## Assignment
In the listing below, locate the line that contains "Viewport: 1568px width, 214px height." and the line that contains "Click the Allowed Values cell for Earth". Restate word for word those two lines and every line between them, and nothing else.

*** Opening of Data under study ***

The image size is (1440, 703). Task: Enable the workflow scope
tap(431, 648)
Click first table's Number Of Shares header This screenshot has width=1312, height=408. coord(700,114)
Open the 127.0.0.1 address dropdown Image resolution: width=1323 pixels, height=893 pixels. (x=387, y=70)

*** Close of Data under study ***
*** Opening of Data under study ***

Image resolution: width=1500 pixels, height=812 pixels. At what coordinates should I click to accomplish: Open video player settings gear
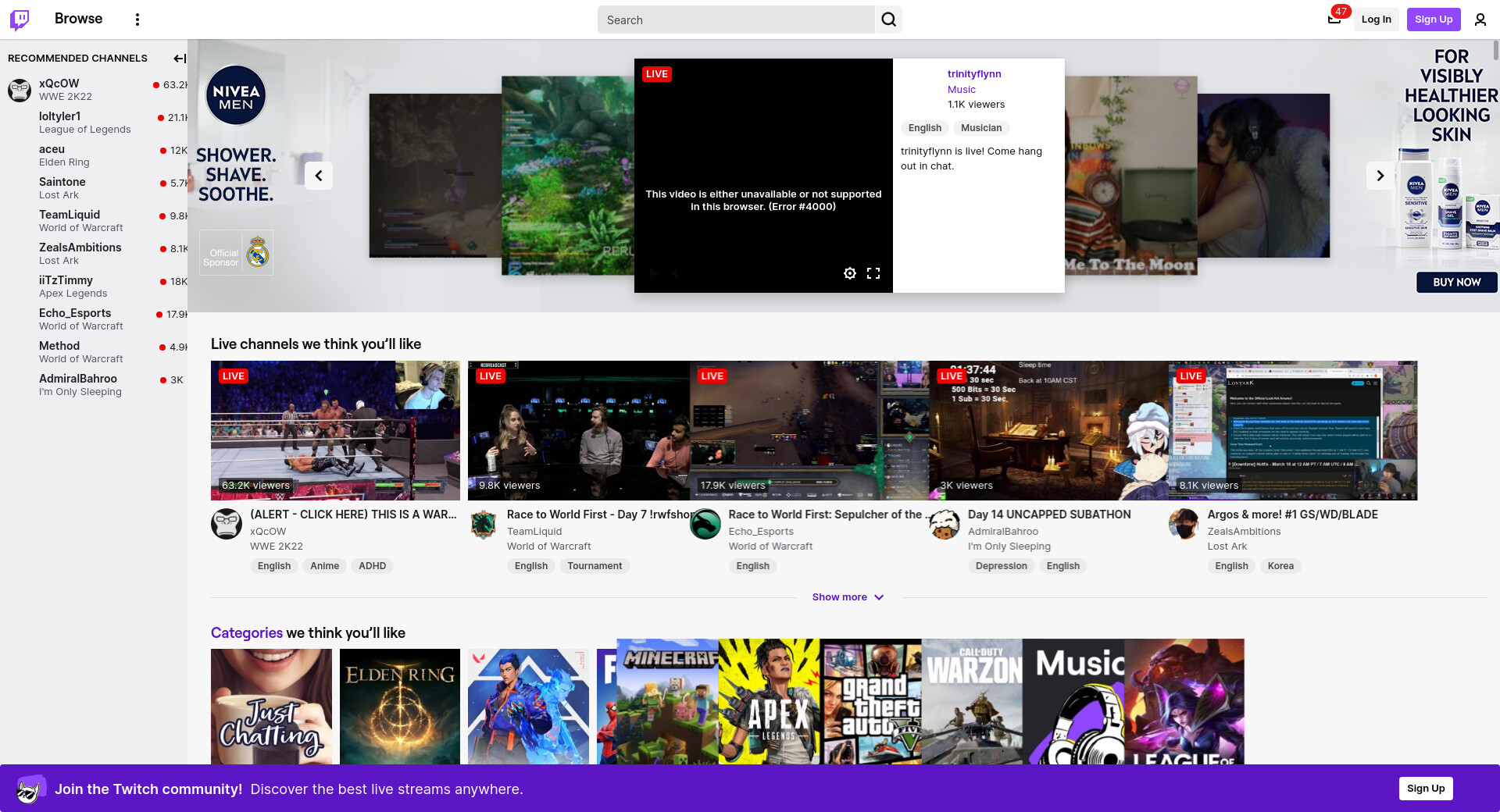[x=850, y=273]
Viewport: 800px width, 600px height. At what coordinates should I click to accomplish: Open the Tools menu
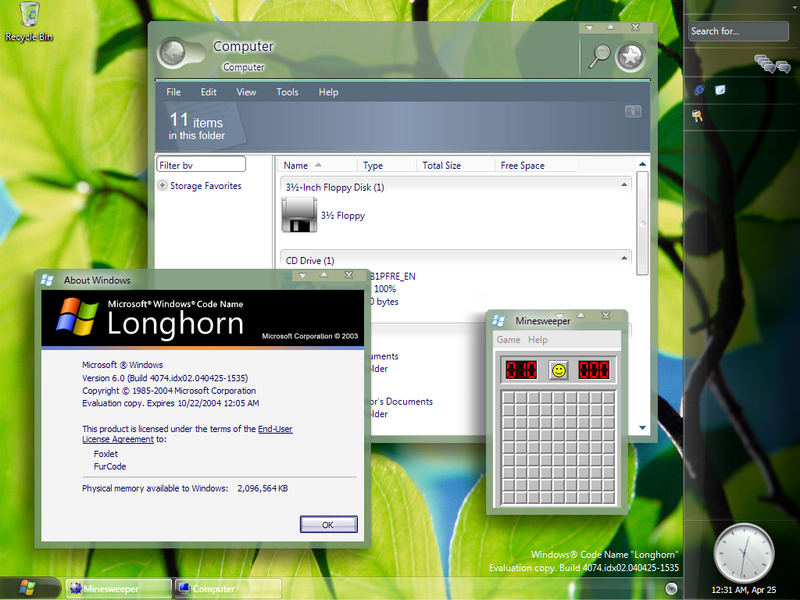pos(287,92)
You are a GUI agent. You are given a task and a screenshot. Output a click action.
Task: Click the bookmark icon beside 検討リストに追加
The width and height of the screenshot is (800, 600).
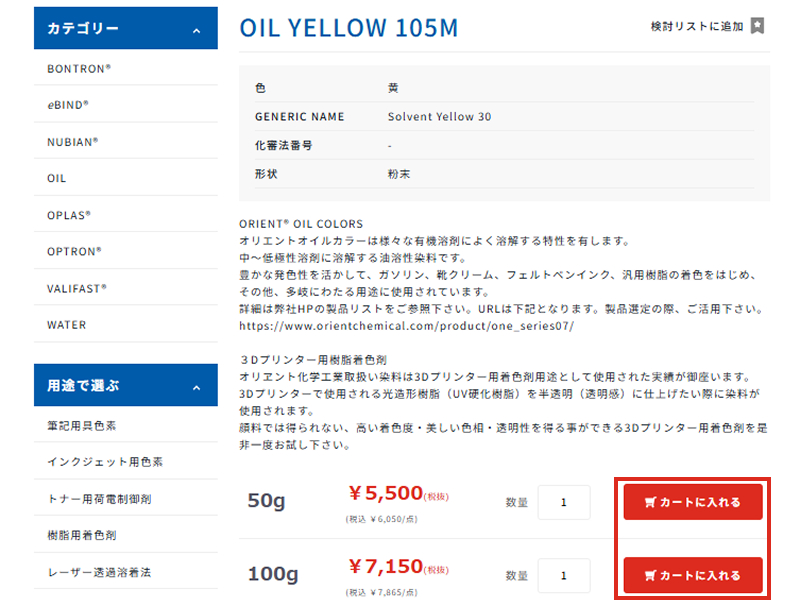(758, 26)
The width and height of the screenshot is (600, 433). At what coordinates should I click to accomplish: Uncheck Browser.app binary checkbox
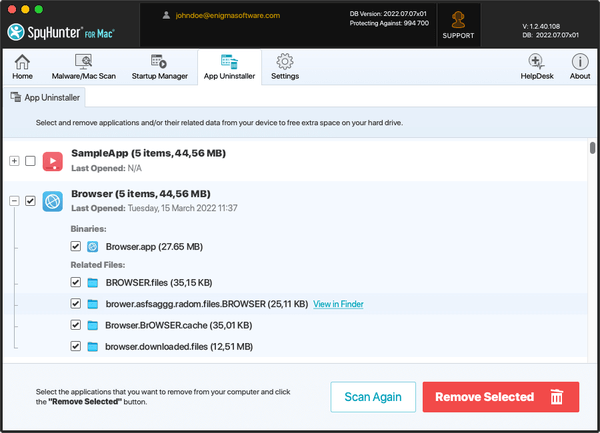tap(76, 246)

*** Close of Data under study ***
*** Opening of Data under study ***

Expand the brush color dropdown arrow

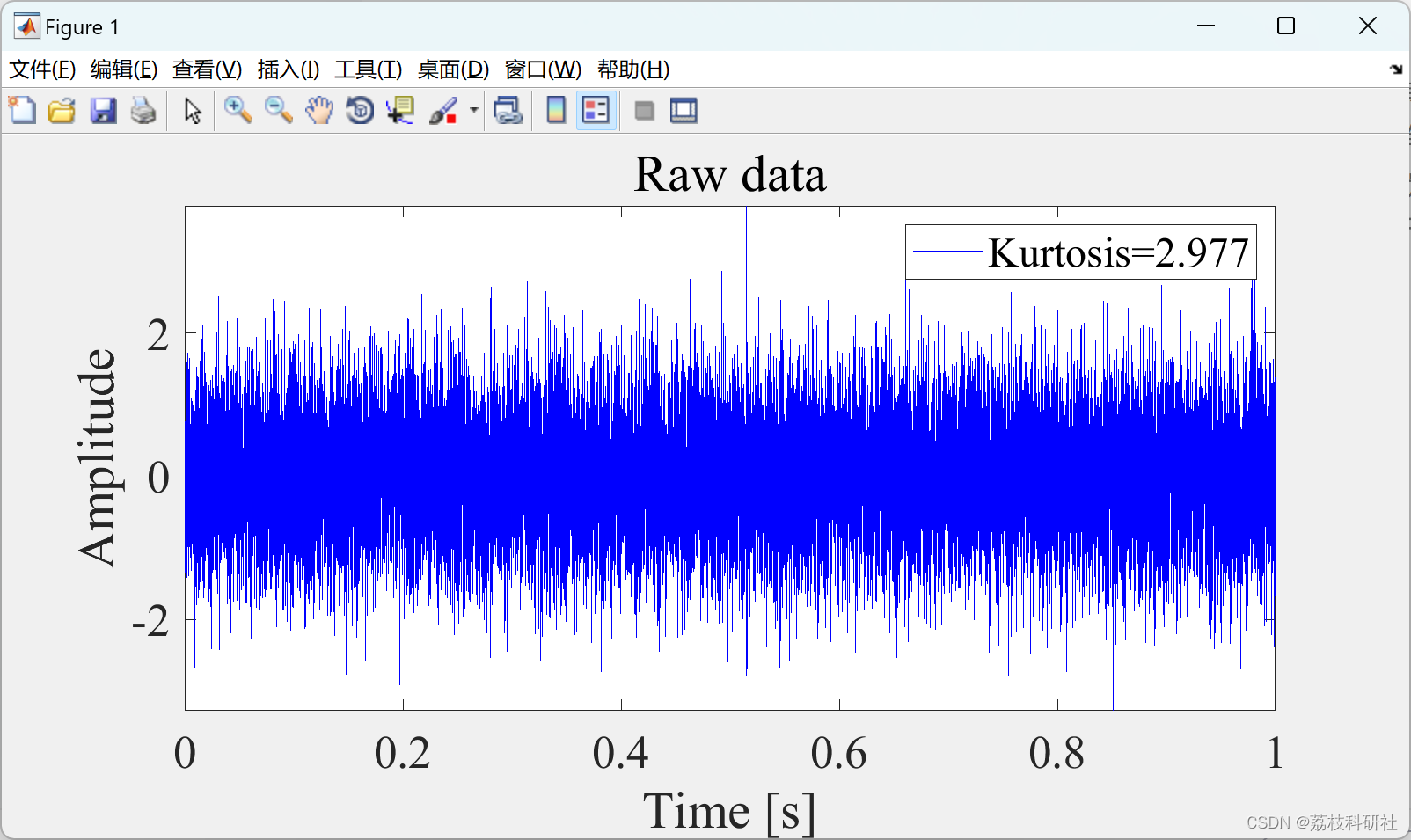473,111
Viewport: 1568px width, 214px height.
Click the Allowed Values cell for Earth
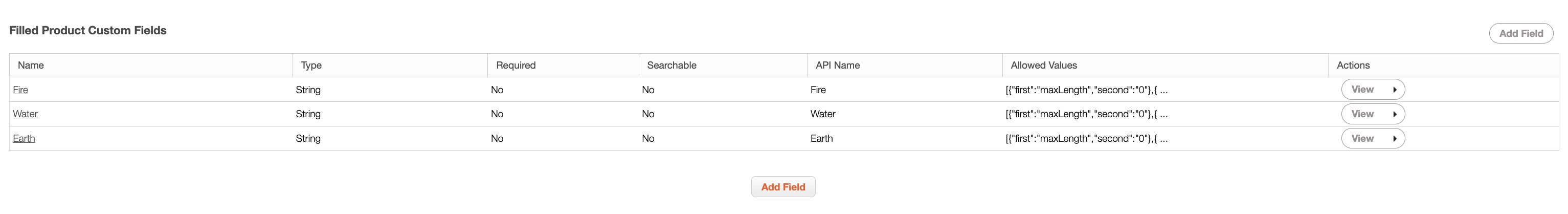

*** Close of Data under study ***

## Reply to the exercise
Viewport: 1568px width, 214px height.
Click the Allowed Values cell for Earth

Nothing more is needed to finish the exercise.